Kenya's own National AI Strategy 2025–2030 directly confronts the displacement risk and is attempting to get ahead of it, calling for digital infrastructure investment, reformed education tracks, and AI literacy at scale.
These aren't just policy documents gathering dust. They're signals that the continent is taking the conversation seriously. Implementation speed, however, will determine whether that matters.
What This Means for Three Groups Right Now
For Current Employees: The Buono Cohort
Your role may not disappear tomorrow. But the moat around your skillset is narrowing. The fix isn't panic-quitting. It's becoming the person who can orchestrate AI and bring what AI still cannot, which is local context, physical judgment, taste, ethical reasoning under uncertainty, and genuine human relationships. The professionals who will thrive aren't the ones who resist AI, or the ones who blindly defer to it. They're the ones who know exactly when to trust it and when to push back.
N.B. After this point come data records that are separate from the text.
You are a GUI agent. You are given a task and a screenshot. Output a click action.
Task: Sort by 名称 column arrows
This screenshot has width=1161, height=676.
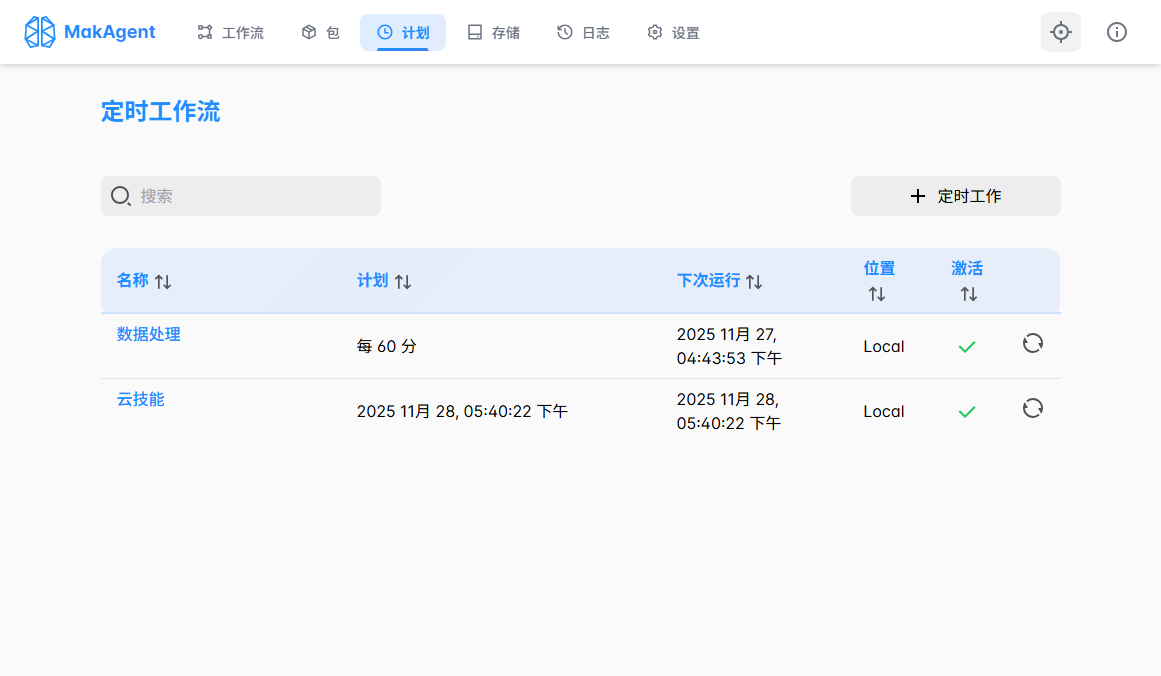pos(163,282)
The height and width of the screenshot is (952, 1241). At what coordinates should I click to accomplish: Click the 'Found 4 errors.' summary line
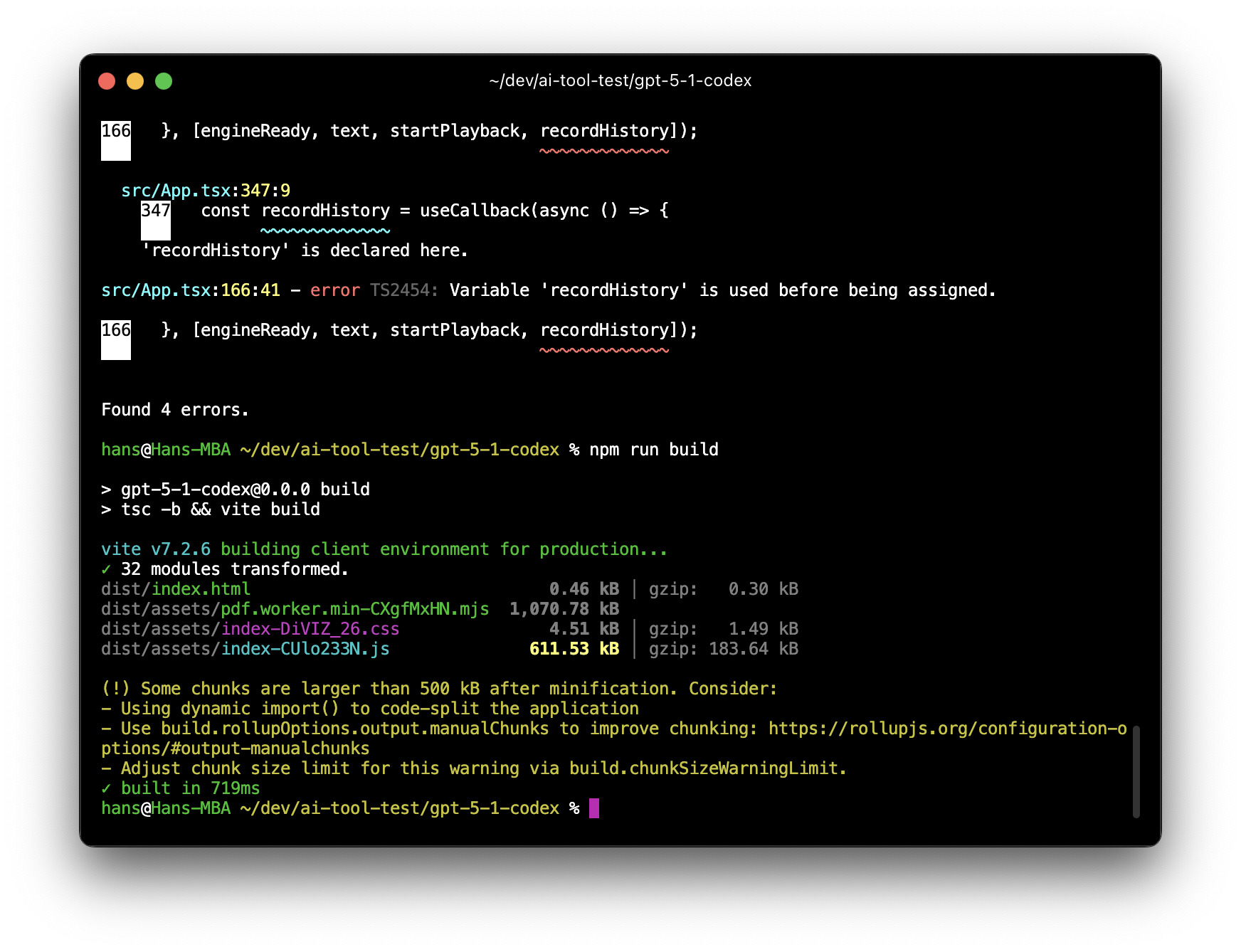pyautogui.click(x=175, y=410)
For the education system and new graduates
We have to stop training people to compete with machines at the tasks machines do best. Robotics clubs in secondary schools. Fab labs in universities. Mandatory AI literacy woven into every curriculum, not as an elective, but as foundational as mathematics. The goal is not to produce people who use AI tools. It's to produce people who can think critically about AI outputs, design systems around human needs, and build things AI cannot imagine without human direction.
For society at large
If we get this wrong, the gap between the AI-fluent urban elite and everyone else grows into a chasm. The informal economy, which absorbs 70 to 80 percent of African workers, doesn't disappear; it gets squeezed indirectly as formal sector disruption ripples outward. Youth frustration grows. Mental health strain rises.
If we get it right, we leapfrog. We become the continent that demonstrates, at scale, what human-centered AI actually looks like when it's designed for people who were never the default user.
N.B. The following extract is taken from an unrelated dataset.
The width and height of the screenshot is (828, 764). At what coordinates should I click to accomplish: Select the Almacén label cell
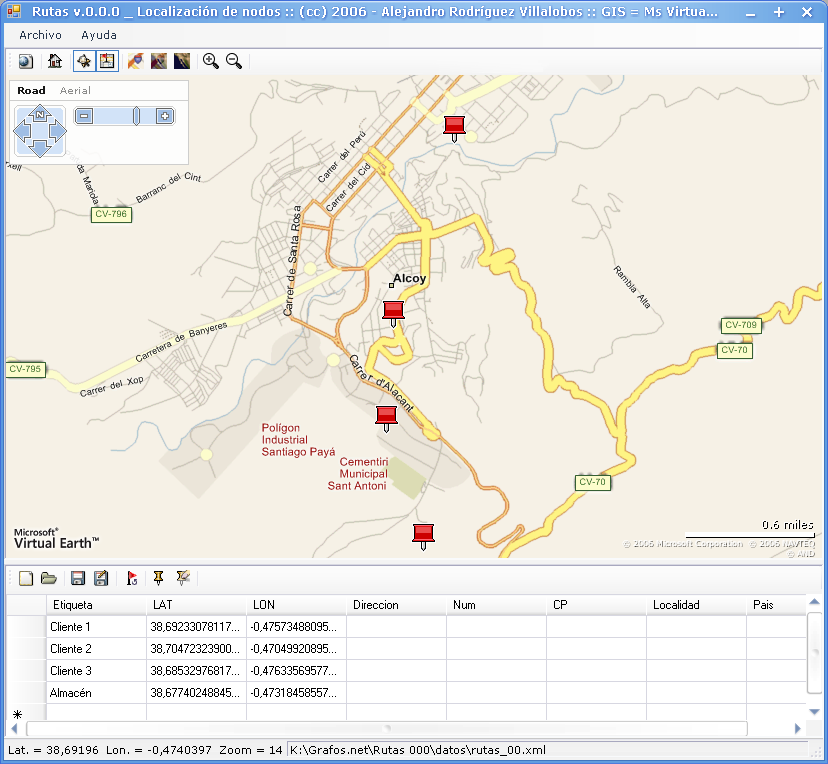click(x=96, y=692)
What I'm Doing and What I'm Telling My Friends
I'm taking Buono's eventual conclusion seriously: use AI ruthlessly for speed and output, but invest your evenings and weekends in the zones AI cannot reach.
For me, that means five to ten hours a week building skills in physical making, community storytelling, and local problem-solving, the work that requires you to be present, to understand context that no training dataset captures, to make judgment calls that involve real stakes and real people.
And it means pushing, through whatever voice I have, for reskilling programs that are genuinely useful, not just resume padding. For our institutions to treat the $10 billion initiative as a floor, not a ceiling. For our universities to catch up with the labor market before another generation graduates into a gap that didn't exist when they enrolled.
Buono ended his piece stepping into electronics and YouTube, the physical and the authentic. I'm stepping into that same energy, right here in Nairobi.
The Question I'm Sitting With
Buono said it plainly: "The skills that feel safe right now might not be safe for long. The things that feel niche: physical making, authentic content, human-in-the-loop work. Those might be the most valuable in the next decade."
He's probably right. And if he's right in Japan, he's doubly right here, where the stakes of getting this wrong are not just individual, but generational.
The AI void is coming to Nairobi. The question isn't whether it arrives. It's whether we're the ones who shape what comes after it.
What about you?
Whether you're in Lagos, Accra, Johannesburg, or right here in Nairobi, have you felt that void yet? Which sector do you think takes the first real hit? And what's one human skill you're doubling down on in 2026?